Há somente seis países no mundo que ainda usam o controle aéreo feito por militares. Acabar com isso no Brasil é algo que todos os trabalhadores no setor exigem do governo.

 

CC: Qual a sua opinião sobre as posições que Lula tomou, inicialmente apoiando a greve e depois voltando atrás, e condenando os controladores?

 

UJS: Lula está perdido, não quer se contrapor ao Ministério da Defesa. Lula acabou fazendo uma bravata no sentido de extirpar o movimento, mas o governo está completamente perdido. Não existe um plano A e nem um plano B para a aviação civil no Brasil.

 

Deveria, sim, fazer um plano C, criar um marco regulatório que construa um setor aéreo no país, onde ganhem os usuários e os trabalhadores, onde ganhem todos os envolvidos.

 

CC: Ouvimos, pela imprensa, os aeronautas criticando os controladores de vôo, que estariam mentindo e prejudicando o seu trabalho.

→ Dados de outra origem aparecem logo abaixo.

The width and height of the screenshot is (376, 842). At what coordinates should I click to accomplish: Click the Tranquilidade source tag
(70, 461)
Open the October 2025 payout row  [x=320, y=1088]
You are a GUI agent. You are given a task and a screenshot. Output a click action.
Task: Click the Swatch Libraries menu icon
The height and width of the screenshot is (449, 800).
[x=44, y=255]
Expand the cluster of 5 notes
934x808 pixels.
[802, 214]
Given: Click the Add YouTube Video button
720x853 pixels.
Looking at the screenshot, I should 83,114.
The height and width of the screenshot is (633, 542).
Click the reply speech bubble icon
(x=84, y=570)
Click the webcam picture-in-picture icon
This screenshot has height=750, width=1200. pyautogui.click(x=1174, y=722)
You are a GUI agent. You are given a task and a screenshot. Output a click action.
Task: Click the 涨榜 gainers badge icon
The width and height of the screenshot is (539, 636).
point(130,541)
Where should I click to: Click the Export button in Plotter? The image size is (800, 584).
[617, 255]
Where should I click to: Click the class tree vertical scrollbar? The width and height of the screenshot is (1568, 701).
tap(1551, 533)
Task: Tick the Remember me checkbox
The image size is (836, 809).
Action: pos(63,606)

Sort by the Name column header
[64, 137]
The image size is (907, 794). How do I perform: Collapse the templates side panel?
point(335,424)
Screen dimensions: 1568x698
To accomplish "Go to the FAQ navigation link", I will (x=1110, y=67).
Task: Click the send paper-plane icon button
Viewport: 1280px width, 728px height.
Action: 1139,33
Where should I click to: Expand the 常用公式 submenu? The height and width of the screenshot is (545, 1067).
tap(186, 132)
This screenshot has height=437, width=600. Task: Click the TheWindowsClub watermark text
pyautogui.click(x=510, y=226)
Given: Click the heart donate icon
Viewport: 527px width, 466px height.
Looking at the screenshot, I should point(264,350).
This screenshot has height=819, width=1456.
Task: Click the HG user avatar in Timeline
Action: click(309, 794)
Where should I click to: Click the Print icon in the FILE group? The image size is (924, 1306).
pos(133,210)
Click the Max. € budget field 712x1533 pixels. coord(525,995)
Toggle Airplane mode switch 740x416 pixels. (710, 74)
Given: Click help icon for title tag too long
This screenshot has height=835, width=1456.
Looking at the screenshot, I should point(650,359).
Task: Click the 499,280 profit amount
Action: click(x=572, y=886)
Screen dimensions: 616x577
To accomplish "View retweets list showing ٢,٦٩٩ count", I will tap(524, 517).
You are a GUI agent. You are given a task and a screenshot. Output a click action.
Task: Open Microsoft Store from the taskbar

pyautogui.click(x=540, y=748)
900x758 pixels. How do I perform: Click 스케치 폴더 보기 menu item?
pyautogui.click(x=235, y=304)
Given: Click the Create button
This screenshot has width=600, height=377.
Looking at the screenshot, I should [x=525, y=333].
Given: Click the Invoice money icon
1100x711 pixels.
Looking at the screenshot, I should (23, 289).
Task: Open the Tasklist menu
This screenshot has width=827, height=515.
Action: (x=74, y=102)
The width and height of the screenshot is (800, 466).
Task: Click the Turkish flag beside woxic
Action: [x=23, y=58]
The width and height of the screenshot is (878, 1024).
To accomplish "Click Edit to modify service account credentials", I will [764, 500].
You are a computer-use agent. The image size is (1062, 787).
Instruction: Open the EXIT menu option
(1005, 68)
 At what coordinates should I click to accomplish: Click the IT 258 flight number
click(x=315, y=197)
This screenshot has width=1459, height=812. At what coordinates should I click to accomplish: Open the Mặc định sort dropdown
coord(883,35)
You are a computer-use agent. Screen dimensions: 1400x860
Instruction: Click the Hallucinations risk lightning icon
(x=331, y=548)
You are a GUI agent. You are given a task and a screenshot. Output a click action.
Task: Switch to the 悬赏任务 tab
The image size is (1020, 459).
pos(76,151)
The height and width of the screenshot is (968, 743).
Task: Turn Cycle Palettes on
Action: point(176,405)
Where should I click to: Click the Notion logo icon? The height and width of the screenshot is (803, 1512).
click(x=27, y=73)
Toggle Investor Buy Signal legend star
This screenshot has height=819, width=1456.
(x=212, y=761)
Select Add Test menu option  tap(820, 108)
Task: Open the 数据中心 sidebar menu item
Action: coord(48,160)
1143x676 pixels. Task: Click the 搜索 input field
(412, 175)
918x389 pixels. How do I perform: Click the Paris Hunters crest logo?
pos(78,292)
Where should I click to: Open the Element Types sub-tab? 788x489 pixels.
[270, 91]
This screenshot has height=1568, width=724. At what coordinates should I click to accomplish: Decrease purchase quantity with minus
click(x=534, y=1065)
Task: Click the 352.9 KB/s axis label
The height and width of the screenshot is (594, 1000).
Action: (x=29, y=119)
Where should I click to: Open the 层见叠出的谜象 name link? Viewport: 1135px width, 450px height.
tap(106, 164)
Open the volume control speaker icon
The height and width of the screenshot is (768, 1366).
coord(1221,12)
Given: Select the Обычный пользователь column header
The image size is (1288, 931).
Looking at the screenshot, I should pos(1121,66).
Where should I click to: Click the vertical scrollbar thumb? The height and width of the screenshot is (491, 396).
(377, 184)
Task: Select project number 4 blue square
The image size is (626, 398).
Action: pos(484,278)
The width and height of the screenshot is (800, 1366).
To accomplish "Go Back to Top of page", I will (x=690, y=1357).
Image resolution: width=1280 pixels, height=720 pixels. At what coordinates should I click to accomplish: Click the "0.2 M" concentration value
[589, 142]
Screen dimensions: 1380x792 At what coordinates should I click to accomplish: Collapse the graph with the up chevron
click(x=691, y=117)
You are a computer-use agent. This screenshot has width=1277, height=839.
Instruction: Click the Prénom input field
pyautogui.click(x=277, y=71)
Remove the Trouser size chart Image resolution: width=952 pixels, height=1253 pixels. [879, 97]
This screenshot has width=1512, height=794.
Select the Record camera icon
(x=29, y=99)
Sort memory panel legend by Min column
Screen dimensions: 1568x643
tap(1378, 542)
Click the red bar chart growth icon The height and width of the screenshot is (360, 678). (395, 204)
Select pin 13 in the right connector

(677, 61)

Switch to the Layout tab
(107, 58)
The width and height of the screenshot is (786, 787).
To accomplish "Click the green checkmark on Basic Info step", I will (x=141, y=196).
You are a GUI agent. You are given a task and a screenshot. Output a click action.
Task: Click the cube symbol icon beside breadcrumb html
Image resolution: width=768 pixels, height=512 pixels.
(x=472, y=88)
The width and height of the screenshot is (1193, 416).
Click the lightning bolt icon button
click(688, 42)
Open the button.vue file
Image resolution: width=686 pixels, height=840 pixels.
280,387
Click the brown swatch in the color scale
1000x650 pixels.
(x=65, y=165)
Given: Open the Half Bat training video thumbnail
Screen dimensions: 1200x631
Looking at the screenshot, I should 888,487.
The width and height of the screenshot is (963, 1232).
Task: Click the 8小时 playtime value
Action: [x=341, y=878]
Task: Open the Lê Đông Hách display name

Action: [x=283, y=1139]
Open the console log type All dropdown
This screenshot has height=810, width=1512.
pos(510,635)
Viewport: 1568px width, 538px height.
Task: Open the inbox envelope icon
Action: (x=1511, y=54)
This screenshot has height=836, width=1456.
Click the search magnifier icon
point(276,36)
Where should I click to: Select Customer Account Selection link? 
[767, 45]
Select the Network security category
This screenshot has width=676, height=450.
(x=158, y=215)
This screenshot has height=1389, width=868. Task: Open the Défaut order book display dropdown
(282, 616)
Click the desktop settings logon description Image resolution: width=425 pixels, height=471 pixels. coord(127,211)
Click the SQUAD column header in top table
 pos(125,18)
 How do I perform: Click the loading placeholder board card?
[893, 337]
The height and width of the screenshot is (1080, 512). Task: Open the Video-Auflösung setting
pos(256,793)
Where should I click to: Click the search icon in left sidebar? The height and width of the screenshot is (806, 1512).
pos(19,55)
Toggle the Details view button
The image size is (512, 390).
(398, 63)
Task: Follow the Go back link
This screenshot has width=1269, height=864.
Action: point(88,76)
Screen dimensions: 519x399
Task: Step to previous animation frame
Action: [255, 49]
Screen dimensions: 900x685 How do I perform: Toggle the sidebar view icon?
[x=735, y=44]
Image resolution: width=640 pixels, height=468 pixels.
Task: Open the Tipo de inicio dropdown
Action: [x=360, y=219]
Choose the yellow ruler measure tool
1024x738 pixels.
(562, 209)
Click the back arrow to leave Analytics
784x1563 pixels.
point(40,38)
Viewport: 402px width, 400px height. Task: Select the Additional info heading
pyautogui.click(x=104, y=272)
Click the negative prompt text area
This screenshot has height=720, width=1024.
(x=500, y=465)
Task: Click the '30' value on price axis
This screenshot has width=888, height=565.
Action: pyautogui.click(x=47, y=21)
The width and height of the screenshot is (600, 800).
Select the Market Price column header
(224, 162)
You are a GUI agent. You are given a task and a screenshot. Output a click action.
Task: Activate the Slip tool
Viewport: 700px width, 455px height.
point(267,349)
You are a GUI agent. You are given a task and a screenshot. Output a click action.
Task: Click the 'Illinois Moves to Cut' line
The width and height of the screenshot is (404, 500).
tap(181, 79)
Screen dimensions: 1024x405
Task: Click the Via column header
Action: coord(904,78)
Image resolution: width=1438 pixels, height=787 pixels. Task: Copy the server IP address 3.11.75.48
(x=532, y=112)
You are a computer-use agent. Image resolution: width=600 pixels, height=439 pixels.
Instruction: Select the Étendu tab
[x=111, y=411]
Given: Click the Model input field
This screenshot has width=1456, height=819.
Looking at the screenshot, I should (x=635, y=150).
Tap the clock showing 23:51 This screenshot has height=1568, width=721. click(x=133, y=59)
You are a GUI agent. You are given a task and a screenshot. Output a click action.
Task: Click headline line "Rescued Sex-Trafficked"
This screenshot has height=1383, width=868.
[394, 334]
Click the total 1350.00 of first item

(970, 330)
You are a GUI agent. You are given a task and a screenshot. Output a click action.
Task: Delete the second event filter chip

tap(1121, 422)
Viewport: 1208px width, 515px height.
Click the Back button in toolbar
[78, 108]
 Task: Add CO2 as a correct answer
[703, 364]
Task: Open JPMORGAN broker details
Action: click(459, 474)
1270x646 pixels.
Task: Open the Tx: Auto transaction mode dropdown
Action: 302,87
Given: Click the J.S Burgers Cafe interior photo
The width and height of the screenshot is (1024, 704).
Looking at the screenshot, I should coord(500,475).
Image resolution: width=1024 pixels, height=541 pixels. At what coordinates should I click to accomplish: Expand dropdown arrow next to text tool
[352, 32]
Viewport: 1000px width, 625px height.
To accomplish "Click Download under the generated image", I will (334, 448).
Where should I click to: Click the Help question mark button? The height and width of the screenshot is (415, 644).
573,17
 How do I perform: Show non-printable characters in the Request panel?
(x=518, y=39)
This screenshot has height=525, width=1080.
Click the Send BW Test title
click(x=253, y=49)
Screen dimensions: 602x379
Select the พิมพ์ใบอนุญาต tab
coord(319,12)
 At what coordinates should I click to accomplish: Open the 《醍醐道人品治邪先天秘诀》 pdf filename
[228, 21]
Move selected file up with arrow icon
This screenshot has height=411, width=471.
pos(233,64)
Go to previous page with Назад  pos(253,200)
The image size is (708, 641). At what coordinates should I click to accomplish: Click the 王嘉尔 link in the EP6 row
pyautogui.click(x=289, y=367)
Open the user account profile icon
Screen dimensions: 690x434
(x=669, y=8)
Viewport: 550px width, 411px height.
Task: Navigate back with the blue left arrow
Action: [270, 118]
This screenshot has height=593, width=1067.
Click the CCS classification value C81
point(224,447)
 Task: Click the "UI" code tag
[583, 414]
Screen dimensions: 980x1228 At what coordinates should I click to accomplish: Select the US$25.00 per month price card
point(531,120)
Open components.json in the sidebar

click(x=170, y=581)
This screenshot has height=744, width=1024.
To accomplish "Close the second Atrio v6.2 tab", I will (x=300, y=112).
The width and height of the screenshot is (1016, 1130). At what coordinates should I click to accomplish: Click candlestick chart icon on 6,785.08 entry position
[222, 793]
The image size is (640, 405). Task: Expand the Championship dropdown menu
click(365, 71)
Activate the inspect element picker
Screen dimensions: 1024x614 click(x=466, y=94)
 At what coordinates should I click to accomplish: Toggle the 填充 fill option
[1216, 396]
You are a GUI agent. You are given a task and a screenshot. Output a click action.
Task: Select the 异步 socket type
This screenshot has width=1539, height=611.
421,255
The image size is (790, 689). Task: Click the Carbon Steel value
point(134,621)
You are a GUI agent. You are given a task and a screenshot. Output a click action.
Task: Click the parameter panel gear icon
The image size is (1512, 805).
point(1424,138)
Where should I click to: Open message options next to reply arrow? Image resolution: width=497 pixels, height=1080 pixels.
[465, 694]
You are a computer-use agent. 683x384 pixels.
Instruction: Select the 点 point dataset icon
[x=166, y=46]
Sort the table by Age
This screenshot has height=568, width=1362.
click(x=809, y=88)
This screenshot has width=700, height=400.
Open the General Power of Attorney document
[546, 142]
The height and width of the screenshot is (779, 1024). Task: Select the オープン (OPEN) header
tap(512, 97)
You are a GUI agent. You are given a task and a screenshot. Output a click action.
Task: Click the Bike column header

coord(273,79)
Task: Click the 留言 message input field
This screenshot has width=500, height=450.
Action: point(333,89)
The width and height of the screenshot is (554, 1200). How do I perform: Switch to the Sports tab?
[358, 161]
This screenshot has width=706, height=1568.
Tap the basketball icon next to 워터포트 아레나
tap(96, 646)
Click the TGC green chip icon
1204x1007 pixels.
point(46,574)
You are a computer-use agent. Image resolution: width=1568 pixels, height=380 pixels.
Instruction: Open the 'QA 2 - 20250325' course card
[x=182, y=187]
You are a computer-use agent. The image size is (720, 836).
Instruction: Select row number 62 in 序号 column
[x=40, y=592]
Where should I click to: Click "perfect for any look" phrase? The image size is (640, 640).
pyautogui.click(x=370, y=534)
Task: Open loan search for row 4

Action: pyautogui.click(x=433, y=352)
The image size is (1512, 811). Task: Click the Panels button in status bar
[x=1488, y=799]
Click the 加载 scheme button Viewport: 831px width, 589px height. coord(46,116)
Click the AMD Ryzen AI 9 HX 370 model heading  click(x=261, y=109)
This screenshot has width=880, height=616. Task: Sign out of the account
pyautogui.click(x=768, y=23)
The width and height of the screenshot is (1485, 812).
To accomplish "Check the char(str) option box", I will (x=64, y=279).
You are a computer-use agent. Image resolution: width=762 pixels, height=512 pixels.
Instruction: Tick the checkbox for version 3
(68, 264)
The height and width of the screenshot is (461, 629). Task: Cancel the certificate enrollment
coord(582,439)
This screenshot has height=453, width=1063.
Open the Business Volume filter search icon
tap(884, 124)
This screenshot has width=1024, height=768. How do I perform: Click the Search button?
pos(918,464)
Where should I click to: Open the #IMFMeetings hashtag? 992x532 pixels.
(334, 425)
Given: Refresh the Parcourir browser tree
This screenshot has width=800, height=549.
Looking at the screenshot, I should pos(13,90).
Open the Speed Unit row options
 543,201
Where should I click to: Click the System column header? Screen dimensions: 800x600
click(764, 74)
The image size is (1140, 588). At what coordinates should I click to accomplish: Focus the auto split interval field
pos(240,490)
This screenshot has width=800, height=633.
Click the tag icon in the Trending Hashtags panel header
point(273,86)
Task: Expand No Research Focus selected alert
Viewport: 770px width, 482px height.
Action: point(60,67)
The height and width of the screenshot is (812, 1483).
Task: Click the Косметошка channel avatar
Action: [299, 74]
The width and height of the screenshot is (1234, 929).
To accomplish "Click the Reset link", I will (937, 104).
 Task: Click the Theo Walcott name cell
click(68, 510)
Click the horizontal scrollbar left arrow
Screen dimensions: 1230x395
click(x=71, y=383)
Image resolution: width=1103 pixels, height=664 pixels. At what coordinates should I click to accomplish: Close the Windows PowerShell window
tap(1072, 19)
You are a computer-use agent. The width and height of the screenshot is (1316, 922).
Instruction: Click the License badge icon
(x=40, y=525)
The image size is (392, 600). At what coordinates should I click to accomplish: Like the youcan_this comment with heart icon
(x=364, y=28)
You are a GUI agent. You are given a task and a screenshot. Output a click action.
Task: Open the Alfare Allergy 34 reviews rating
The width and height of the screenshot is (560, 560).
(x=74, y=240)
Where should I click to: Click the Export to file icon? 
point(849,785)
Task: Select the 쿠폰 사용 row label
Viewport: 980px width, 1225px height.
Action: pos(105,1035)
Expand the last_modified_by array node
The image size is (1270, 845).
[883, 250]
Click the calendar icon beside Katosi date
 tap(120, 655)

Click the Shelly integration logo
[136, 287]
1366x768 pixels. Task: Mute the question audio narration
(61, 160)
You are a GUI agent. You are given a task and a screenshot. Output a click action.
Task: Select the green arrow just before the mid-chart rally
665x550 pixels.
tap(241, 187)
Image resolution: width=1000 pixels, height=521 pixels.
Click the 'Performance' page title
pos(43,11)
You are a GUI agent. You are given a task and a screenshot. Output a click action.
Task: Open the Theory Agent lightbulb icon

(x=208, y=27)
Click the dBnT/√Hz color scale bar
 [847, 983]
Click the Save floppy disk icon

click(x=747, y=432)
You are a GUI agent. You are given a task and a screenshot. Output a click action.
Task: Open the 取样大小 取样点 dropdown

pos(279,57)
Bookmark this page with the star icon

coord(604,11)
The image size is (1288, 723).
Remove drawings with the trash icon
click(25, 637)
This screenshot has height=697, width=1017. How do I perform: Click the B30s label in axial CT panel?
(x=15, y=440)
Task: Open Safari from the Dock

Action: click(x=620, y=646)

Isso procede?

 

UJS: Eu acredito que essa questão não exista, pois um depende do outro para obter excelência. É possível que tenham ocorrido alguns problemas, como de comunicação devido à barreira do idioma, mas é difícil o aeronauta boicotar o controlador e vice-versa.

 

CC: Estamos correndo risco de vida ao voarmos país afora?

 

UJS: Não, isso não. A parte mais perigosa do vôo é o trajeto do usuário ou do aeroviário para o aeroporto ou de volta pra casa, devido à violência que existe no Brasil. Voar ainda é um meio de transporte muito seguro.